A grande e importante diferença entre elas está no reajuste anual do valor das mensalidades. E aí reside um dos maiores problemas que afligem os clientes desses planos. Nem todos sabem que apenas os reajustes dos planos individuais são negociados e aprovados pela ANS. Isso permite que os planos coletivos/empresariais sejam anualmente reajustados com índices muito superiores à inflação do período.

Esse procedimento estimula as operadoras a reduzirem a oferta dos planos individuais, privilegiando aqueles onde os reajustes estarão “livres, leves e soltos”. E, nesse sentido, não estão credenciando novos hospitais e casas de saúde para planos individuais. Assim, no longo prazo, só terão direito à utilização daqueles serviços os portadores de planos coletivos/empresariais. Aos individuais, restarão os conveniados antigos, clínicas e hospitais velhos com recursos obsoletos.

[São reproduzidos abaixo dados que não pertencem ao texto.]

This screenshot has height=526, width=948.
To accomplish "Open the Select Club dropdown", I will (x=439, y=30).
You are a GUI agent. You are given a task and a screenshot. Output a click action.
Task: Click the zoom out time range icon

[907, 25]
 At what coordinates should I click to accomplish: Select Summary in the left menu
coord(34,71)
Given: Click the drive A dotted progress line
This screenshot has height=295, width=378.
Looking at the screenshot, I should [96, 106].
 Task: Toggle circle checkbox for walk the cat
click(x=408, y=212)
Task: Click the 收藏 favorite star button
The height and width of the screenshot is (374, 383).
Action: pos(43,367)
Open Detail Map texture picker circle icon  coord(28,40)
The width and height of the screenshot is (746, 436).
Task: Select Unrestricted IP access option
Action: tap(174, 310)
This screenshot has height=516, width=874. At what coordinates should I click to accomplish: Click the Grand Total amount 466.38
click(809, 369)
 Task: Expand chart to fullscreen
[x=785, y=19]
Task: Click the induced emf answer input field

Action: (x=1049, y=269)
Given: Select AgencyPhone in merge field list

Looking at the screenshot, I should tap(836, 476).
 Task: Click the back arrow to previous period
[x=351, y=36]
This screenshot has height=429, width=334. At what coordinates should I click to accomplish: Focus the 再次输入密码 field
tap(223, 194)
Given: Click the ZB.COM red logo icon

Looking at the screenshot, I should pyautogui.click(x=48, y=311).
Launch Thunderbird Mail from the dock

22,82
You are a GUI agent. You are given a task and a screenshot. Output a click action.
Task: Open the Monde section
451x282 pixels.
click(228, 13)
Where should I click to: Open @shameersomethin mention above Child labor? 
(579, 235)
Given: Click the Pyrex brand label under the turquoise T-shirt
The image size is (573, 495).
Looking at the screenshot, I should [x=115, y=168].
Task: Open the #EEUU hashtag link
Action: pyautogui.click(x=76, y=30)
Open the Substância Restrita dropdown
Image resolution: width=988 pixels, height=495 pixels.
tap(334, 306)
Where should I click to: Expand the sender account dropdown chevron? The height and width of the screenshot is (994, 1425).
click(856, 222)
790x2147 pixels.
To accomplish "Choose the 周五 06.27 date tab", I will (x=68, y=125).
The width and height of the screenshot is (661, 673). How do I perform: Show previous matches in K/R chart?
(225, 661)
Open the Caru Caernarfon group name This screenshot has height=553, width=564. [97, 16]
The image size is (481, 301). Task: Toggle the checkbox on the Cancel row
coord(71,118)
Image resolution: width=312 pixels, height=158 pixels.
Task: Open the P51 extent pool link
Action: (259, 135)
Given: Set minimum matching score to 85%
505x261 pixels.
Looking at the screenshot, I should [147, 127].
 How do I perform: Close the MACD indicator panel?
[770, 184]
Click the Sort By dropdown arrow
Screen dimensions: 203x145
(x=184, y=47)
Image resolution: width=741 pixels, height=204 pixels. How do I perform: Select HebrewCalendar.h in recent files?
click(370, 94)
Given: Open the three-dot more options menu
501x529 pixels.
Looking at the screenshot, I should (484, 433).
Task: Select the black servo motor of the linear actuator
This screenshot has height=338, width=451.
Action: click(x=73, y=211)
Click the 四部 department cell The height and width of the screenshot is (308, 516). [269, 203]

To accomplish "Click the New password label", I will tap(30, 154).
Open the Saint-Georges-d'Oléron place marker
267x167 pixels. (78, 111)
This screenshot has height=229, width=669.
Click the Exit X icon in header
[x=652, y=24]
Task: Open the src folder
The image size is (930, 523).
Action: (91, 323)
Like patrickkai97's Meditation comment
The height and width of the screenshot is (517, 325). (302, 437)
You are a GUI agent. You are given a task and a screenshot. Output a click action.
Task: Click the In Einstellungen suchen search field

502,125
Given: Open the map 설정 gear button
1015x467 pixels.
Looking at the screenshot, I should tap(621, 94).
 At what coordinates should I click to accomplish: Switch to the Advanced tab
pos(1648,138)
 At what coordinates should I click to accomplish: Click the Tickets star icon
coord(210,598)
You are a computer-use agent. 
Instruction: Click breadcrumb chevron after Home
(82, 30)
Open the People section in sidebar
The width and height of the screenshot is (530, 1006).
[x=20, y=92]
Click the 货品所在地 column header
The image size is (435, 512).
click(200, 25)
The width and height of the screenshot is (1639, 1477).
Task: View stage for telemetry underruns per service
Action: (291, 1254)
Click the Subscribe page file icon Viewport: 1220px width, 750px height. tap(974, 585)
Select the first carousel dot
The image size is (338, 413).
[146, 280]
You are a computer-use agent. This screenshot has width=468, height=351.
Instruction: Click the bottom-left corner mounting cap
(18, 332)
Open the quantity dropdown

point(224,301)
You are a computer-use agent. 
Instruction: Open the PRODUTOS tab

Acham pouco? Pois saibam que, ultimamente, as exigências para aprovação de reembolso parcial de consultas ou exames com médicos ou clínicas não credenciadas estão ficando impossíveis de serem atendidas. Um exemplo: na solicitação de reembolso de um exame de imagem eles pedem 1) Requisição do exame; 2) Comprovante de pagamento pelo solicitante; 3) Nota Fiscal emitida pelo médico ou clínica; 4) Laudo com resultado do exame e, 5) por último, absurdamente, o Relatório do Tratamento.

Nitidamente é uma forma de dificultar o que antes limitava-se a apresentação de um recibo ou Nota Fiscal. No limite, não reembolsarão exames que comprovem a cura do paciente porque, uma vez livre da doença, inexistirá o tal Relatório do Tratamento.

Não bastasse essas distorções apontadas, há poucos dias li em jornais que alguns planos estão cancelando unilateralmente contratos antigos sob o pretexto de fazer “limpeza de contratos deficitários”. Algumas vítimas desse procedimento têm recorrido à Justiça e conseguido voltar aos mesmos planos ou obtido portabilidade para planos equivalentes, mas não deixa de ser uma atitude abusiva. E notem que nem falei das demoradas aprovações de tratamentos e procedimentos cirúrgicos, inclusive em casos oncológicos de inquestionável urgência.

O resultado disso tudo é que os planos de saúde estão ficando caríssimos e o número de usuários do sistema tem diminuído bastante, provocando uma migração indesejável para as redes públicas, que estão longe de estarem equipadas para atender condignamente essa legião de brasileiros desamparados.

Existe quem diga que todos esses procedimentos esdrúxulos adotados pelas operadoras dos planos são aprovados pela ANS por estarem amparados pelas leis. Em sendo verdade, eu pergunto, se exceto as cláusulas pétreas até a Constituição pode ser modificada, por que nenhum congressista propõe uma mudança nessas leis que aparentemente protegem as operadoras e deixam os usuários dos planos de saúde totalmente desamparados?

Pensando melhor, prefiro não ouvir a resposta.

Por: Alfeu Valença
Ex-presidente da Petrobrás e fundador da CONPET Consultoria e Engenharia de Petróleo.